- [What this task involves] Exactly as they appear below, repeat the lines from the one with "You are a computer-use agent. The" through the one with "Click info icon beside Privacy URL", and no others.

(Records from a collection)
________

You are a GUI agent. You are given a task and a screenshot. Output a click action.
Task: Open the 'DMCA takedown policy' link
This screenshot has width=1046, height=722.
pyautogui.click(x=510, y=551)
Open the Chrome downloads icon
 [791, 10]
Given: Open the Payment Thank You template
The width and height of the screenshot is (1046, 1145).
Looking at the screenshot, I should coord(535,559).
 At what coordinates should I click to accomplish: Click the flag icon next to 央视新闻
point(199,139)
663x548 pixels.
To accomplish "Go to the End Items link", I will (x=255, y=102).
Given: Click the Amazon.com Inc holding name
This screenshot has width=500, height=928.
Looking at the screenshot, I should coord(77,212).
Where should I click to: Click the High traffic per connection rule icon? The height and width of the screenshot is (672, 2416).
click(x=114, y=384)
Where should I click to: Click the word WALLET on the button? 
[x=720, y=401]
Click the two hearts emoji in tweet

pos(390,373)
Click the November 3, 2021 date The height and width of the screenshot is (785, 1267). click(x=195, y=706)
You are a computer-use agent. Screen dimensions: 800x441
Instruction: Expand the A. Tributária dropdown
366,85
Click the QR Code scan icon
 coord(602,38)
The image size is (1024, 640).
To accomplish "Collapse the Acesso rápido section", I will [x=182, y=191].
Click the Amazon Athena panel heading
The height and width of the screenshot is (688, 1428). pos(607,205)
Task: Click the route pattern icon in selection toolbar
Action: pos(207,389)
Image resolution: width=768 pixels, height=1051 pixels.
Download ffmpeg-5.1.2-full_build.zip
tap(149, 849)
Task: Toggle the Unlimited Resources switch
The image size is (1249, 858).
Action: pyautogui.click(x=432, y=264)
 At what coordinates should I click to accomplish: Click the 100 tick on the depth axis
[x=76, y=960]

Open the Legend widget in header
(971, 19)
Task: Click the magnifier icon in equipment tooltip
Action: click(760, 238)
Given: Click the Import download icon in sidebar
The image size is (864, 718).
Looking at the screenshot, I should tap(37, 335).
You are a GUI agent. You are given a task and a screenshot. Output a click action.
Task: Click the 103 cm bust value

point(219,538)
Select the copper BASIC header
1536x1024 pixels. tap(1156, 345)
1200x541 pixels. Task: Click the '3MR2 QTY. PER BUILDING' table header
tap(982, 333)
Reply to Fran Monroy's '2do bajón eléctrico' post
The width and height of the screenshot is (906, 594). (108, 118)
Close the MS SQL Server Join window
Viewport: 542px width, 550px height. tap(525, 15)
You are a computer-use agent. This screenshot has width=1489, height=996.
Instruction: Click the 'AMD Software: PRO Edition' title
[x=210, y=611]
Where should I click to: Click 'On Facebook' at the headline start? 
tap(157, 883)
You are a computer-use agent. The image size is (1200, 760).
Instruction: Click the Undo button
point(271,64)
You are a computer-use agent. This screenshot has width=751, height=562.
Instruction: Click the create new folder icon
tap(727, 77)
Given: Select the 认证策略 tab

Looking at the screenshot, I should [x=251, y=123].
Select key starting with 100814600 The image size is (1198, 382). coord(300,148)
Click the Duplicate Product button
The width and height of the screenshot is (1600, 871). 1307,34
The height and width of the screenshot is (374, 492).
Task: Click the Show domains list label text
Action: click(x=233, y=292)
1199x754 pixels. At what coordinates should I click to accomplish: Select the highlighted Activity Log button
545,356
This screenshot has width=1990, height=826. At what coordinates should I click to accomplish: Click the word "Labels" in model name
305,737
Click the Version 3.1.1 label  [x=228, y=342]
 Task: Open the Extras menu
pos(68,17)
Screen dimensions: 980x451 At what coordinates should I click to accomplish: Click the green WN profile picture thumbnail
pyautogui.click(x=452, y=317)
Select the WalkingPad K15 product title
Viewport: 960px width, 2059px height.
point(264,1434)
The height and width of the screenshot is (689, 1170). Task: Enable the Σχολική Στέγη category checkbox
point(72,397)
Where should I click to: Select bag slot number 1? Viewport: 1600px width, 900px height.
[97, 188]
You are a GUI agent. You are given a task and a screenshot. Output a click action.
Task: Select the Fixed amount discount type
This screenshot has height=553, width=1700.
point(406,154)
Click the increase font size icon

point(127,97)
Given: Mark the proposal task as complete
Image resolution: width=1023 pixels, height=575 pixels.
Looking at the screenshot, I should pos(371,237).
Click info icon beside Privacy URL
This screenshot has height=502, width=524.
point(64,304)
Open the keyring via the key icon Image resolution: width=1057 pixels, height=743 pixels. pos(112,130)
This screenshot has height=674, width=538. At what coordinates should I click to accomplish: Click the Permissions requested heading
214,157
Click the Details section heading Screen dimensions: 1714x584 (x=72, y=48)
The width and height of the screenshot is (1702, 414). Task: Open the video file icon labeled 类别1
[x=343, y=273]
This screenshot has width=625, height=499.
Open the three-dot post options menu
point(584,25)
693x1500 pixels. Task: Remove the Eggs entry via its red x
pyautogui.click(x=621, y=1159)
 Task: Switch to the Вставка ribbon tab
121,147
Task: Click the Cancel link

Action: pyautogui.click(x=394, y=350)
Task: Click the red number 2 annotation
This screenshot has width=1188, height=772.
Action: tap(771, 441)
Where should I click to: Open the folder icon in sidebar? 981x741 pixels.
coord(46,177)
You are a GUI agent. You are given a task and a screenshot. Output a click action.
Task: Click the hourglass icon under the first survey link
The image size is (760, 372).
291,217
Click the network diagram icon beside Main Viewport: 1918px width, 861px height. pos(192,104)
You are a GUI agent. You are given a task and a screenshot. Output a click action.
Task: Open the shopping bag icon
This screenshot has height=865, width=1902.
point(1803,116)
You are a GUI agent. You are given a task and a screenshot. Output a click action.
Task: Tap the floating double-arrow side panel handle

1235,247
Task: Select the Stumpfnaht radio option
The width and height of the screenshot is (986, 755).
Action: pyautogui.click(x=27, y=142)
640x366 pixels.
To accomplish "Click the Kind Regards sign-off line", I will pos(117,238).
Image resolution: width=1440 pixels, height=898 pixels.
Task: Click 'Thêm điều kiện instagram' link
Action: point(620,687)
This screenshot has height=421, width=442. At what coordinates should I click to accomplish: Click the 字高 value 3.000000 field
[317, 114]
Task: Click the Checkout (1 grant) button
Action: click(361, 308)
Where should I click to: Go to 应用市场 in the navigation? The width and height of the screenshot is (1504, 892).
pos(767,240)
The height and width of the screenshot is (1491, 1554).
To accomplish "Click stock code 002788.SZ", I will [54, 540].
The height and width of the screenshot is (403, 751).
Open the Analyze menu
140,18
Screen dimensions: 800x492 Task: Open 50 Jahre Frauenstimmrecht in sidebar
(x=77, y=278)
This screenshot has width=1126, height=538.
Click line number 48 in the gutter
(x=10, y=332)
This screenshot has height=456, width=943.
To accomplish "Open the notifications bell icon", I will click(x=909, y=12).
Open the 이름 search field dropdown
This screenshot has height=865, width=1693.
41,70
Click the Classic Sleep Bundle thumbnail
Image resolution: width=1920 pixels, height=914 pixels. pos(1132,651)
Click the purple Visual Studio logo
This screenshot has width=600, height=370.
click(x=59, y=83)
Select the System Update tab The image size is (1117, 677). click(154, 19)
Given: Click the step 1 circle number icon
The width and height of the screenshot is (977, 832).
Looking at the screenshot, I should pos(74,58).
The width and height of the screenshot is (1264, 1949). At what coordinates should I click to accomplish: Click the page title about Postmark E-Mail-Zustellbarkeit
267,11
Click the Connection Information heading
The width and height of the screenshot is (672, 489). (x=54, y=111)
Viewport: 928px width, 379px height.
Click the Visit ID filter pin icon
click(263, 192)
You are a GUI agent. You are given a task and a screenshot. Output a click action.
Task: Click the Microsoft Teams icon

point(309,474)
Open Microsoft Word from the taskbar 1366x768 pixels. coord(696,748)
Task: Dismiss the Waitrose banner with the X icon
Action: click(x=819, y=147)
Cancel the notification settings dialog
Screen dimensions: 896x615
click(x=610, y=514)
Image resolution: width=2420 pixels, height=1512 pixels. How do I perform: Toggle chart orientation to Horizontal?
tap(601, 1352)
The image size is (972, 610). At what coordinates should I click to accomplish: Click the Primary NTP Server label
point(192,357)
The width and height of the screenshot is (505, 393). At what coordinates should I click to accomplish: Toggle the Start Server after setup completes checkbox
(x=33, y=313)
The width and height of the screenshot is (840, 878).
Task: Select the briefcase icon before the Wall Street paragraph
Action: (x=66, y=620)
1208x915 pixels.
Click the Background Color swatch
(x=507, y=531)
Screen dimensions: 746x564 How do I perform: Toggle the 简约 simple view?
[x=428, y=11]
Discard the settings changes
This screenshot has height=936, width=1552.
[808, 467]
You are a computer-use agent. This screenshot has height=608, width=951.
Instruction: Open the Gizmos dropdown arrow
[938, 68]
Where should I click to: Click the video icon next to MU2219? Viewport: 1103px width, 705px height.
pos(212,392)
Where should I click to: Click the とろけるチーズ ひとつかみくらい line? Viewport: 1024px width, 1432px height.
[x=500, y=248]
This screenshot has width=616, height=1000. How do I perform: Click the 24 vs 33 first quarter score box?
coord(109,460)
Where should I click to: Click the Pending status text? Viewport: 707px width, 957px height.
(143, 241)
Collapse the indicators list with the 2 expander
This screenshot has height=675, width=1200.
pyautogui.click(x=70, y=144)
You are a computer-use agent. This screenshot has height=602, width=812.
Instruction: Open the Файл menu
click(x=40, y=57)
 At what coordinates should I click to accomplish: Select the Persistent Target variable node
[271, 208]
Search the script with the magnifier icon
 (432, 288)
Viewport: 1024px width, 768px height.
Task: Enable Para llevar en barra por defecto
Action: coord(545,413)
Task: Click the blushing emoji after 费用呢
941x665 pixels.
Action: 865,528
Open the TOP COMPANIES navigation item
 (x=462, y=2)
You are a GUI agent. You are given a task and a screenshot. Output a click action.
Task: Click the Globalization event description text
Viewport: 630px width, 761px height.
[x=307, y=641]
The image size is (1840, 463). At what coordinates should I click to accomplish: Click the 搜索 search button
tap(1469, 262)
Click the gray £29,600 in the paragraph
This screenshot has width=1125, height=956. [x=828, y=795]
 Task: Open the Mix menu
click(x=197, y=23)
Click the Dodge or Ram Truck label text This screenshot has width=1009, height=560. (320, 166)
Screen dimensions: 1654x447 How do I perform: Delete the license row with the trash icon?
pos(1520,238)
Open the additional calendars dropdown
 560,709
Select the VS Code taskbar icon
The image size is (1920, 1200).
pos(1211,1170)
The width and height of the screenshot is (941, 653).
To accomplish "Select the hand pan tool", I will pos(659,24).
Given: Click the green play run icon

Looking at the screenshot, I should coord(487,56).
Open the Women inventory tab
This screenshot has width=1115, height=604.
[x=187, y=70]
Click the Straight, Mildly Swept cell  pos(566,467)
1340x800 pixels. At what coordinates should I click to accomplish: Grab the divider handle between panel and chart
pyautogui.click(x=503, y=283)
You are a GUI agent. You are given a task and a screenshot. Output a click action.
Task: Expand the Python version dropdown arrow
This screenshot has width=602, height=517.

________

- [Response below]
You are a computer-use agent. The image size is (1200, 760).
Instruction: Click the Undo button
point(271,64)
You are a computer-use agent. This screenshot has width=751, height=562.
Instruction: Click the create new folder icon
tap(727, 77)
Given: Select the 认证策略 tab

Looking at the screenshot, I should [x=251, y=123].
Select key starting with 100814600 The image size is (1198, 382). coord(300,148)
Click the Duplicate Product button
The width and height of the screenshot is (1600, 871). 1307,34
The height and width of the screenshot is (374, 492).
Task: Click the Show domains list label text
Action: click(x=233, y=292)
1199x754 pixels. At what coordinates should I click to accomplish: Select the highlighted Activity Log button
545,356
This screenshot has width=1990, height=826. At what coordinates should I click to accomplish: Click the word "Labels" in model name
305,737
Click the Version 3.1.1 label  [x=228, y=342]
 Task: Open the Extras menu
pos(68,17)
Screen dimensions: 980x451 At what coordinates should I click to accomplish: Click the green WN profile picture thumbnail
pyautogui.click(x=452, y=317)
Select the WalkingPad K15 product title
Viewport: 960px width, 2059px height.
point(264,1434)
The height and width of the screenshot is (689, 1170). Task: Enable the Σχολική Στέγη category checkbox
point(72,397)
Where should I click to: Select bag slot number 1? Viewport: 1600px width, 900px height.
[97, 188]
You are a GUI agent. You are given a task and a screenshot. Output a click action.
Task: Select the Fixed amount discount type
This screenshot has height=553, width=1700.
point(406,154)
Click the increase font size icon

point(127,97)
Given: Mark the proposal task as complete
Image resolution: width=1023 pixels, height=575 pixels.
Looking at the screenshot, I should pos(371,237).
Click info icon beside Privacy URL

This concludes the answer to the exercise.